- [Problem to solve] Write the data below out again, with each line matching the original.

·····

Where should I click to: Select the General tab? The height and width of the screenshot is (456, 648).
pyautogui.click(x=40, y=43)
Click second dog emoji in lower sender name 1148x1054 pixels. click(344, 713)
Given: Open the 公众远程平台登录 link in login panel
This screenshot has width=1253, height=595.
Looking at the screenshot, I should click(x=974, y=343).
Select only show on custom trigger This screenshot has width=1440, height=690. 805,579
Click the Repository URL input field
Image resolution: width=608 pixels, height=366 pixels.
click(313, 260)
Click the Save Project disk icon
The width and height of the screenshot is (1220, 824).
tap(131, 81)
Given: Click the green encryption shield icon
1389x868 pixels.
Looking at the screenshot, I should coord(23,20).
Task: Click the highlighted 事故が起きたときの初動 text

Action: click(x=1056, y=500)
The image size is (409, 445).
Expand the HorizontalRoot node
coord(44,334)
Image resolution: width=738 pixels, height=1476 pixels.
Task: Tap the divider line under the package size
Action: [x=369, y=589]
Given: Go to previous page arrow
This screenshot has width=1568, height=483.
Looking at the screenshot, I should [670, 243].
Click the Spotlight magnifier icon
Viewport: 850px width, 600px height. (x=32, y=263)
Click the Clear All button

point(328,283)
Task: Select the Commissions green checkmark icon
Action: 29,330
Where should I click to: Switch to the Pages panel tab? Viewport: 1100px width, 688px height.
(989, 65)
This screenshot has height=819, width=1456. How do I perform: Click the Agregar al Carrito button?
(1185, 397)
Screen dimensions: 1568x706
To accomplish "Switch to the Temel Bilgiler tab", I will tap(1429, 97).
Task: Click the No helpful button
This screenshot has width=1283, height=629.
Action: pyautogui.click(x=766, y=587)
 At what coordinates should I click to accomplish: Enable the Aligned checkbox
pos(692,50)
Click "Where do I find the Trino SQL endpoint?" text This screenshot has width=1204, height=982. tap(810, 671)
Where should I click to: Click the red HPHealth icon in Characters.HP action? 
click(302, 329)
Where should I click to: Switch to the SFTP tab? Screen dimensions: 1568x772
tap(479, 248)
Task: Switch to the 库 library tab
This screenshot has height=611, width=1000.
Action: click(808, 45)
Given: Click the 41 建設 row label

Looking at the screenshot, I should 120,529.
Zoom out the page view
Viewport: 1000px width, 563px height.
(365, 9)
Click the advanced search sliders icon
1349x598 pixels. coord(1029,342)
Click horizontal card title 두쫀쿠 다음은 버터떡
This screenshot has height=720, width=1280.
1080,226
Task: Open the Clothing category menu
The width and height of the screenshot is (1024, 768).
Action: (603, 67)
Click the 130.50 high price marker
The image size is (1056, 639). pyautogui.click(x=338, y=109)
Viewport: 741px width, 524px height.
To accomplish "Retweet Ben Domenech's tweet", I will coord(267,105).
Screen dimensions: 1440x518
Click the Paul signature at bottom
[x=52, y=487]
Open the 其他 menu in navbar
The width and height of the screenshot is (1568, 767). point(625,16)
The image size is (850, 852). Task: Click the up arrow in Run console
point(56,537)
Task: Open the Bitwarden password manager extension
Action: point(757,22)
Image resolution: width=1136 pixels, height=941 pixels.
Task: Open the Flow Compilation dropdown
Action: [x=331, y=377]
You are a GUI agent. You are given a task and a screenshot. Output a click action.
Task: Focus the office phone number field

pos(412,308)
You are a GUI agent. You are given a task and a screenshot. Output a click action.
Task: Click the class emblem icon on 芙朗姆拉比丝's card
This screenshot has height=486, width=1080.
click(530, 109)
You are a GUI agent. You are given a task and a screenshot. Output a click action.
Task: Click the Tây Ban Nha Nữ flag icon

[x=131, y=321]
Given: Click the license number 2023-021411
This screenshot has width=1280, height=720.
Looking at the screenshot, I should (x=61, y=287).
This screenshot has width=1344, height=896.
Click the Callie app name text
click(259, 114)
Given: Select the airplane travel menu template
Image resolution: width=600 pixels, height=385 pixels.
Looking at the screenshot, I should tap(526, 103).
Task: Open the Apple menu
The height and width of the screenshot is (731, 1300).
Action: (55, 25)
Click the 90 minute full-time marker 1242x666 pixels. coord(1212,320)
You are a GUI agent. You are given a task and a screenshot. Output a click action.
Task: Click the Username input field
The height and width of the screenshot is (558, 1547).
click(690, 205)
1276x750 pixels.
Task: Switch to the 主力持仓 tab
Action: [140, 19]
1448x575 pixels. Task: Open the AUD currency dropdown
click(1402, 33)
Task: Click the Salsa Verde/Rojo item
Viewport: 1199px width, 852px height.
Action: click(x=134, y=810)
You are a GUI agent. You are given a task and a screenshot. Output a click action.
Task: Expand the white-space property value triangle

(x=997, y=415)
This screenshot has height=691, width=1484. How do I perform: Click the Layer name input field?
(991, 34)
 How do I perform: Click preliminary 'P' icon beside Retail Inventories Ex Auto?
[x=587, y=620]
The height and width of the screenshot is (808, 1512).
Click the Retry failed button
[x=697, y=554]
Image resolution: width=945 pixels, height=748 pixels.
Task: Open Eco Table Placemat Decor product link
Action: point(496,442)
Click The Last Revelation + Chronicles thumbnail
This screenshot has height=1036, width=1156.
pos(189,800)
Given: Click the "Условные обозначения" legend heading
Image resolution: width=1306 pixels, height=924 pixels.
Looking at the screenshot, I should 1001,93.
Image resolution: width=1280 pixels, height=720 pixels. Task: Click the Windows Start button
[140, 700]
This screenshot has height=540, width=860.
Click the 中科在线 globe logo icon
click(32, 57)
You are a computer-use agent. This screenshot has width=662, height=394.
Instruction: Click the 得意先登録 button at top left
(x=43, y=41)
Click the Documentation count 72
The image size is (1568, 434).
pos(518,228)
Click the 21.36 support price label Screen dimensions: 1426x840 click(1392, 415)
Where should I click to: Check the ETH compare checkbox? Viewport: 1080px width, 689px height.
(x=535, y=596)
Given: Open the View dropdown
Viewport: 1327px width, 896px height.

·····

- [Result of this task]
Where should I click to: Select the General tab? The height and width of the screenshot is (456, 648).
pyautogui.click(x=40, y=43)
Click second dog emoji in lower sender name 1148x1054 pixels. click(344, 713)
Given: Open the 公众远程平台登录 link in login panel
This screenshot has width=1253, height=595.
Looking at the screenshot, I should click(x=974, y=343).
Select only show on custom trigger This screenshot has width=1440, height=690. 805,579
Click the Repository URL input field
Image resolution: width=608 pixels, height=366 pixels.
click(313, 260)
Click the Save Project disk icon
The width and height of the screenshot is (1220, 824).
tap(131, 81)
Given: Click the green encryption shield icon
1389x868 pixels.
Looking at the screenshot, I should coord(23,20).
Task: Click the highlighted 事故が起きたときの初動 text

Action: click(x=1056, y=500)
The image size is (409, 445).
Expand the HorizontalRoot node
coord(44,334)
Image resolution: width=738 pixels, height=1476 pixels.
Task: Tap the divider line under the package size
Action: [x=369, y=589]
Given: Go to previous page arrow
This screenshot has width=1568, height=483.
Looking at the screenshot, I should [670, 243].
Click the Spotlight magnifier icon
Viewport: 850px width, 600px height. (x=32, y=263)
Click the Clear All button

point(328,283)
Task: Select the Commissions green checkmark icon
Action: 29,330
Where should I click to: Switch to the Pages panel tab? Viewport: 1100px width, 688px height.
(989, 65)
This screenshot has height=819, width=1456. How do I perform: Click the Agregar al Carrito button?
(1185, 397)
Screen dimensions: 1568x706
To accomplish "Switch to the Temel Bilgiler tab", I will tap(1429, 97).
Task: Click the No helpful button
This screenshot has width=1283, height=629.
Action: pyautogui.click(x=766, y=587)
 At what coordinates should I click to accomplish: Enable the Aligned checkbox
pos(692,50)
Click "Where do I find the Trino SQL endpoint?" text This screenshot has width=1204, height=982. tap(810, 671)
Where should I click to: Click the red HPHealth icon in Characters.HP action? 
click(302, 329)
Where should I click to: Switch to the SFTP tab? Screen dimensions: 1568x772
tap(479, 248)
Task: Switch to the 库 library tab
This screenshot has height=611, width=1000.
Action: click(808, 45)
Given: Click the 41 建設 row label

Looking at the screenshot, I should 120,529.
Zoom out the page view
Viewport: 1000px width, 563px height.
(365, 9)
Click the advanced search sliders icon
1349x598 pixels. coord(1029,342)
Click horizontal card title 두쫀쿠 다음은 버터떡
This screenshot has height=720, width=1280.
1080,226
Task: Open the Clothing category menu
The width and height of the screenshot is (1024, 768).
Action: (603, 67)
Click the 130.50 high price marker
The image size is (1056, 639). pyautogui.click(x=338, y=109)
Viewport: 741px width, 524px height.
To accomplish "Retweet Ben Domenech's tweet", I will coord(267,105).
Screen dimensions: 1440x518
Click the Paul signature at bottom
[x=52, y=487]
Open the 其他 menu in navbar
The width and height of the screenshot is (1568, 767). point(625,16)
The image size is (850, 852). Task: Click the up arrow in Run console
point(56,537)
Task: Open the Bitwarden password manager extension
Action: point(757,22)
Image resolution: width=1136 pixels, height=941 pixels.
Task: Open the Flow Compilation dropdown
Action: [x=331, y=377]
You are a GUI agent. You are given a task and a screenshot. Output a click action.
Task: Focus the office phone number field

pos(412,308)
You are a GUI agent. You are given a task and a screenshot. Output a click action.
Task: Click the class emblem icon on 芙朗姆拉比丝's card
This screenshot has height=486, width=1080.
click(530, 109)
You are a GUI agent. You are given a task and a screenshot. Output a click action.
Task: Click the Tây Ban Nha Nữ flag icon

[x=131, y=321]
Given: Click the license number 2023-021411
This screenshot has width=1280, height=720.
Looking at the screenshot, I should (x=61, y=287).
This screenshot has width=1344, height=896.
Click the Callie app name text
click(259, 114)
Given: Select the airplane travel menu template
Image resolution: width=600 pixels, height=385 pixels.
Looking at the screenshot, I should tap(526, 103).
Task: Open the Apple menu
The height and width of the screenshot is (731, 1300).
Action: (55, 25)
Click the 90 minute full-time marker 1242x666 pixels. coord(1212,320)
You are a GUI agent. You are given a task and a screenshot. Output a click action.
Task: Click the Username input field
The height and width of the screenshot is (558, 1547).
click(690, 205)
1276x750 pixels.
Task: Switch to the 主力持仓 tab
Action: [140, 19]
1448x575 pixels. Task: Open the AUD currency dropdown
click(1402, 33)
Task: Click the Salsa Verde/Rojo item
Viewport: 1199px width, 852px height.
Action: click(x=134, y=810)
You are a GUI agent. You are given a task and a screenshot. Output a click action.
Task: Expand the white-space property value triangle

(x=997, y=415)
This screenshot has height=691, width=1484. How do I perform: Click the Layer name input field?
(991, 34)
 How do I perform: Click preliminary 'P' icon beside Retail Inventories Ex Auto?
[x=587, y=620]
The height and width of the screenshot is (808, 1512).
Click the Retry failed button
[x=697, y=554]
Image resolution: width=945 pixels, height=748 pixels.
Task: Open Eco Table Placemat Decor product link
Action: point(496,442)
Click The Last Revelation + Chronicles thumbnail
This screenshot has height=1036, width=1156.
pos(189,800)
Given: Click the "Условные обозначения" legend heading
Image resolution: width=1306 pixels, height=924 pixels.
Looking at the screenshot, I should 1001,93.
Image resolution: width=1280 pixels, height=720 pixels. Task: Click the Windows Start button
[140, 700]
This screenshot has height=540, width=860.
Click the 中科在线 globe logo icon
click(32, 57)
You are a computer-use agent. This screenshot has width=662, height=394.
Instruction: Click the 得意先登録 button at top left
(x=43, y=41)
Click the Documentation count 72
The image size is (1568, 434).
pos(518,228)
Click the 21.36 support price label Screen dimensions: 1426x840 click(1392, 415)
Where should I click to: Check the ETH compare checkbox? Viewport: 1080px width, 689px height.
(x=535, y=596)
Given: Open the View dropdown
Viewport: 1327px width, 896px height.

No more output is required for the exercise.